WHAT TO WORK ON: All of the entries need to be written out again, exactly as they are.

(Extracted data entries)

Start of Block

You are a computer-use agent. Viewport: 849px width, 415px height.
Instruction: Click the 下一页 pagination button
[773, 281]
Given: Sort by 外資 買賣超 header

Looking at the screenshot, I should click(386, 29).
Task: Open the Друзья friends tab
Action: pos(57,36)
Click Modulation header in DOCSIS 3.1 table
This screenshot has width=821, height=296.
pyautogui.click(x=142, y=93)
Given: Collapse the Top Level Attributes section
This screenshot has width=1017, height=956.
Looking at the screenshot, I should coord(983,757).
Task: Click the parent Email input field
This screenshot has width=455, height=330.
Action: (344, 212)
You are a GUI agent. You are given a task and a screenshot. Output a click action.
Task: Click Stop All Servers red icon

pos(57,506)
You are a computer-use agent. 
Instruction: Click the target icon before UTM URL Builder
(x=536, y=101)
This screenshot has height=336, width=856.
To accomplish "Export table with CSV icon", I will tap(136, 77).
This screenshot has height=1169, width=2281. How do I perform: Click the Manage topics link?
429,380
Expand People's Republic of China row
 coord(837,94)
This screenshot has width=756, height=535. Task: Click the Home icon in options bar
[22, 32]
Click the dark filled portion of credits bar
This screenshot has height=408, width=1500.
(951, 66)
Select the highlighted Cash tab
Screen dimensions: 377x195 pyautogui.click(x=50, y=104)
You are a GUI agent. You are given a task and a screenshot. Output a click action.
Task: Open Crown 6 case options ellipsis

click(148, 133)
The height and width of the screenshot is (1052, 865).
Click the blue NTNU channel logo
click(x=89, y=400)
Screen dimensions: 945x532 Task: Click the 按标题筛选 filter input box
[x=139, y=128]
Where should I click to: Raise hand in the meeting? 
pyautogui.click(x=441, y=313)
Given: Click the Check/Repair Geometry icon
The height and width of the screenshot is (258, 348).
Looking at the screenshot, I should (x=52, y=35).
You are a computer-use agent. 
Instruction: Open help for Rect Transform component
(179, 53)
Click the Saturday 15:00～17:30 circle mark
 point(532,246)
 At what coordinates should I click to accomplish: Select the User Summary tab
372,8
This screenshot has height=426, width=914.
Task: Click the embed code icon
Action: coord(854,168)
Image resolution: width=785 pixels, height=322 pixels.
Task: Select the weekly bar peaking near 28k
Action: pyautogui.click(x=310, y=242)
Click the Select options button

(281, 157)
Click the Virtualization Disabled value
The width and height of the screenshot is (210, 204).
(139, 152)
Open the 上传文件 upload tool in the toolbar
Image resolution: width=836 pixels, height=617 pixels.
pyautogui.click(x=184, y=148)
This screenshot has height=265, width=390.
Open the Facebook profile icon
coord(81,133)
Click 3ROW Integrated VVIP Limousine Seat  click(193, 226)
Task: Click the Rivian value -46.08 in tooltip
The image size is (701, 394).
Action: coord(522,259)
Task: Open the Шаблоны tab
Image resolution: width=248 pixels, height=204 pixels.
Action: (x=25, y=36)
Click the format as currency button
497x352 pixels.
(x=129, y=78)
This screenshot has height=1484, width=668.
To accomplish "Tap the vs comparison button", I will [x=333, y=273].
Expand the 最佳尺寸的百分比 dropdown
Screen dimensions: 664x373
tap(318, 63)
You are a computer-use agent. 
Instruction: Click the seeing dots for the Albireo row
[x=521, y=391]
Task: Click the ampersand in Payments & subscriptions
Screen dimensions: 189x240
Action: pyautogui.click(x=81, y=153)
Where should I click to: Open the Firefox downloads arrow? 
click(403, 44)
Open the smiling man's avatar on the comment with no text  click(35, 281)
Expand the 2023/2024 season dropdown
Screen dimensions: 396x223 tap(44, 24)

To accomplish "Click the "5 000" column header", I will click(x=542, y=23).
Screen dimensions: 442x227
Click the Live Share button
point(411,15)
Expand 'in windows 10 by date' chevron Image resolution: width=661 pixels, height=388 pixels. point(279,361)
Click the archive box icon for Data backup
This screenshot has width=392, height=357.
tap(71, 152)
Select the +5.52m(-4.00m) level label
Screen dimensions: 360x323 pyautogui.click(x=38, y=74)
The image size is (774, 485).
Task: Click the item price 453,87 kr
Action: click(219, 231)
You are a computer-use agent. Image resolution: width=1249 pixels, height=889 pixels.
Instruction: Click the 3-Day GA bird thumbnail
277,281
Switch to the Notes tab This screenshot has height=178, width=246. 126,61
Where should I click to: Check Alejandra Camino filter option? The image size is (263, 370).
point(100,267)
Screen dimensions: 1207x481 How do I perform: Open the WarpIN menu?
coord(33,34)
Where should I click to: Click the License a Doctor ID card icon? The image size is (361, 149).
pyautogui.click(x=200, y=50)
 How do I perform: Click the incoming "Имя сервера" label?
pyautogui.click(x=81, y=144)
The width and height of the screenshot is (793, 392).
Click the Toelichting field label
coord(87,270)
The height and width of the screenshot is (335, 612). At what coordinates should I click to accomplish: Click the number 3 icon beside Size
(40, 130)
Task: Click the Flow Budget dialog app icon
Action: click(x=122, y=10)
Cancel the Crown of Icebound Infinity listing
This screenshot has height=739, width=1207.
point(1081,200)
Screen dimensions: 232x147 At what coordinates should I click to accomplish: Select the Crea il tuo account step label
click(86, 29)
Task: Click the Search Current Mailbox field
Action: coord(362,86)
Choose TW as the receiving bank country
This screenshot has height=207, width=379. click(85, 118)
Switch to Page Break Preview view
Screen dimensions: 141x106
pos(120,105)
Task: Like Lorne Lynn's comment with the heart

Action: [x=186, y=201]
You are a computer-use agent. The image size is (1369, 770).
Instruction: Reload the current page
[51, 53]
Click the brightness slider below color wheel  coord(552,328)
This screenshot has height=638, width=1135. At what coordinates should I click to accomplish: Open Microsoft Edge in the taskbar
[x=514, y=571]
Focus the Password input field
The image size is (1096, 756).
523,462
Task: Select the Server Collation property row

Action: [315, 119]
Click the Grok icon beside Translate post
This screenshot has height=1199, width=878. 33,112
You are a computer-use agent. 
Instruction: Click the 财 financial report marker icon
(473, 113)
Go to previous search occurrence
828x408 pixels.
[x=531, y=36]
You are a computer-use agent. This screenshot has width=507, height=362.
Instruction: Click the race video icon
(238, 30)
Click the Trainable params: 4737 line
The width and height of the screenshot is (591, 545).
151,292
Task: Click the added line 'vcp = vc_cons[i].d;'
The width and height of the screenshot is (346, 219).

End of Block

RESULT BELOW:
You are a computer-use agent. Viewport: 849px width, 415px height.
Instruction: Click the 下一页 pagination button
[773, 281]
Given: Sort by 外資 買賣超 header

Looking at the screenshot, I should click(386, 29).
Task: Open the Друзья friends tab
Action: pos(57,36)
Click Modulation header in DOCSIS 3.1 table
This screenshot has width=821, height=296.
pyautogui.click(x=142, y=93)
Given: Collapse the Top Level Attributes section
This screenshot has width=1017, height=956.
Looking at the screenshot, I should coord(983,757).
Task: Click the parent Email input field
This screenshot has width=455, height=330.
Action: (344, 212)
You are a GUI agent. You are given a task and a screenshot. Output a click action.
Task: Click Stop All Servers red icon

pos(57,506)
You are a computer-use agent. 
Instruction: Click the target icon before UTM URL Builder
(x=536, y=101)
This screenshot has height=336, width=856.
To accomplish "Export table with CSV icon", I will tap(136, 77).
This screenshot has height=1169, width=2281. How do I perform: Click the Manage topics link?
429,380
Expand People's Republic of China row
 coord(837,94)
This screenshot has width=756, height=535. Task: Click the Home icon in options bar
[22, 32]
Click the dark filled portion of credits bar
This screenshot has height=408, width=1500.
(951, 66)
Select the highlighted Cash tab
Screen dimensions: 377x195 pyautogui.click(x=50, y=104)
You are a GUI agent. You are given a task and a screenshot. Output a click action.
Task: Open Crown 6 case options ellipsis

click(148, 133)
The height and width of the screenshot is (1052, 865).
Click the blue NTNU channel logo
click(x=89, y=400)
Screen dimensions: 945x532 Task: Click the 按标题筛选 filter input box
[x=139, y=128]
Where should I click to: Raise hand in the meeting? 
pyautogui.click(x=441, y=313)
Given: Click the Check/Repair Geometry icon
The height and width of the screenshot is (258, 348).
Looking at the screenshot, I should (x=52, y=35).
You are a computer-use agent. 
Instruction: Open help for Rect Transform component
(179, 53)
Click the Saturday 15:00～17:30 circle mark
 point(532,246)
 At what coordinates should I click to accomplish: Select the User Summary tab
372,8
This screenshot has height=426, width=914.
Task: Click the embed code icon
Action: coord(854,168)
Image resolution: width=785 pixels, height=322 pixels.
Task: Select the weekly bar peaking near 28k
Action: pyautogui.click(x=310, y=242)
Click the Select options button

(281, 157)
Click the Virtualization Disabled value
The width and height of the screenshot is (210, 204).
(139, 152)
Open the 上传文件 upload tool in the toolbar
Image resolution: width=836 pixels, height=617 pixels.
pyautogui.click(x=184, y=148)
This screenshot has height=265, width=390.
Open the Facebook profile icon
coord(81,133)
Click 3ROW Integrated VVIP Limousine Seat  click(193, 226)
Task: Click the Rivian value -46.08 in tooltip
The image size is (701, 394).
Action: coord(522,259)
Task: Open the Шаблоны tab
Image resolution: width=248 pixels, height=204 pixels.
Action: (x=25, y=36)
Click the format as currency button
497x352 pixels.
(x=129, y=78)
This screenshot has height=1484, width=668.
To accomplish "Tap the vs comparison button", I will [x=333, y=273].
Expand the 最佳尺寸的百分比 dropdown
Screen dimensions: 664x373
tap(318, 63)
You are a computer-use agent. 
Instruction: Click the seeing dots for the Albireo row
[x=521, y=391]
Task: Click the ampersand in Payments & subscriptions
Screen dimensions: 189x240
Action: pyautogui.click(x=81, y=153)
Where should I click to: Open the Firefox downloads arrow? 
click(403, 44)
Open the smiling man's avatar on the comment with no text  click(35, 281)
Expand the 2023/2024 season dropdown
Screen dimensions: 396x223 tap(44, 24)

To accomplish "Click the "5 000" column header", I will click(x=542, y=23).
Screen dimensions: 442x227
Click the Live Share button
point(411,15)
Expand 'in windows 10 by date' chevron Image resolution: width=661 pixels, height=388 pixels. point(279,361)
Click the archive box icon for Data backup
This screenshot has width=392, height=357.
tap(71, 152)
Select the +5.52m(-4.00m) level label
Screen dimensions: 360x323 pyautogui.click(x=38, y=74)
The image size is (774, 485).
Task: Click the item price 453,87 kr
Action: click(219, 231)
You are a computer-use agent. Image resolution: width=1249 pixels, height=889 pixels.
Instruction: Click the 3-Day GA bird thumbnail
277,281
Switch to the Notes tab This screenshot has height=178, width=246. 126,61
Where should I click to: Check Alejandra Camino filter option? The image size is (263, 370).
point(100,267)
Screen dimensions: 1207x481 How do I perform: Open the WarpIN menu?
coord(33,34)
Where should I click to: Click the License a Doctor ID card icon? The image size is (361, 149).
pyautogui.click(x=200, y=50)
 How do I perform: Click the incoming "Имя сервера" label?
pyautogui.click(x=81, y=144)
The width and height of the screenshot is (793, 392).
Click the Toelichting field label
coord(87,270)
The height and width of the screenshot is (335, 612). At what coordinates should I click to accomplish: Click the number 3 icon beside Size
(40, 130)
Task: Click the Flow Budget dialog app icon
Action: click(x=122, y=10)
Cancel the Crown of Icebound Infinity listing
This screenshot has height=739, width=1207.
point(1081,200)
Screen dimensions: 232x147 At what coordinates should I click to accomplish: Select the Crea il tuo account step label
click(86, 29)
Task: Click the Search Current Mailbox field
Action: coord(362,86)
Choose TW as the receiving bank country
This screenshot has height=207, width=379. click(85, 118)
Switch to Page Break Preview view
Screen dimensions: 141x106
pos(120,105)
Task: Like Lorne Lynn's comment with the heart

Action: [x=186, y=201]
You are a computer-use agent. The image size is (1369, 770).
Instruction: Reload the current page
[51, 53]
Click the brightness slider below color wheel  coord(552,328)
This screenshot has height=638, width=1135. At what coordinates should I click to accomplish: Open Microsoft Edge in the taskbar
[x=514, y=571]
Focus the Password input field
The image size is (1096, 756).
523,462
Task: Select the Server Collation property row

Action: [315, 119]
Click the Grok icon beside Translate post
This screenshot has height=1199, width=878. 33,112
You are a computer-use agent. 
Instruction: Click the 财 financial report marker icon
(473, 113)
Go to previous search occurrence
828x408 pixels.
[x=531, y=36]
You are a computer-use agent. This screenshot has width=507, height=362.
Instruction: Click the race video icon
(238, 30)
Click the Trainable params: 4737 line
The width and height of the screenshot is (591, 545).
151,292
Task: Click the added line 'vcp = vc_cons[i].d;'
The width and height of the screenshot is (346, 219).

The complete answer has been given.